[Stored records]
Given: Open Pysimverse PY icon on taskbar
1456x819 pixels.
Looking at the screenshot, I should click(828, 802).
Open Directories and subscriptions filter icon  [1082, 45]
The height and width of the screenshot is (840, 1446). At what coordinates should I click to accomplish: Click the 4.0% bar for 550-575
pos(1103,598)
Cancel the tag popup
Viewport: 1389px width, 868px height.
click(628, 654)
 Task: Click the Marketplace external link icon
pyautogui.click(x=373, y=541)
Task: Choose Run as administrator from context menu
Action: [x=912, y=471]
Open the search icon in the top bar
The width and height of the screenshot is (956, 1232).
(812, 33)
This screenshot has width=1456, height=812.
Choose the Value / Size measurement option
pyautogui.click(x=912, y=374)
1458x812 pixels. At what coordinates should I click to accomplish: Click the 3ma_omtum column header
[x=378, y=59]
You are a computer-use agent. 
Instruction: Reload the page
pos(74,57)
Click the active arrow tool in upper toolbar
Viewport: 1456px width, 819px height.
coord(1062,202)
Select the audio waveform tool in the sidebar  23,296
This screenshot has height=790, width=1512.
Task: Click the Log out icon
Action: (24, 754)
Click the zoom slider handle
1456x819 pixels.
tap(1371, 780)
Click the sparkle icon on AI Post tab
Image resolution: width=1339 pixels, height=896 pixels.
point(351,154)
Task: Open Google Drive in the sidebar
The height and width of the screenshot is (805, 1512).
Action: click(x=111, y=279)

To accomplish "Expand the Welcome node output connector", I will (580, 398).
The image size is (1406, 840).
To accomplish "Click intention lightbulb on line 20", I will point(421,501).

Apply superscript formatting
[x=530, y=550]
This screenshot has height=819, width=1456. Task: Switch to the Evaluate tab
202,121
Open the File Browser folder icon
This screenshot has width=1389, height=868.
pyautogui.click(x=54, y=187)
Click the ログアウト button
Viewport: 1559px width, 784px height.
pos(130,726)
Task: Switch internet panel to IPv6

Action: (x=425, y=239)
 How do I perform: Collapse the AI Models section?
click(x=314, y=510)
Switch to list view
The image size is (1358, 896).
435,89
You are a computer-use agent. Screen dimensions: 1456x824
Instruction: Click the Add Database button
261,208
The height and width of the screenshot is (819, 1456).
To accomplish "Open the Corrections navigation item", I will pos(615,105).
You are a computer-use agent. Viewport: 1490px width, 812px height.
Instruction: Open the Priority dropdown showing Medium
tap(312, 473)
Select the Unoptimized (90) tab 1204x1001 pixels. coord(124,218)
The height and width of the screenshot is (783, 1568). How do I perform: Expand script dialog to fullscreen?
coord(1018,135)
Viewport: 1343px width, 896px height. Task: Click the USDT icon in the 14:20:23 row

● Your objective: Could you retype exactly the lines from the one containing "You are a computer-use agent. Screen" through the final line of the data above, and no others?

● Answer space:
You are a computer-use agent. Screen dimensions: 1456x824
Instruction: Click the Add Database button
261,208
The height and width of the screenshot is (819, 1456).
To accomplish "Open the Corrections navigation item", I will pos(615,105).
You are a computer-use agent. Viewport: 1490px width, 812px height.
Instruction: Open the Priority dropdown showing Medium
tap(312, 473)
Select the Unoptimized (90) tab 1204x1001 pixels. coord(124,218)
The height and width of the screenshot is (783, 1568). How do I perform: Expand script dialog to fullscreen?
coord(1018,135)
Viewport: 1343px width, 896px height. Task: Click the USDT icon in the 14:20:23 row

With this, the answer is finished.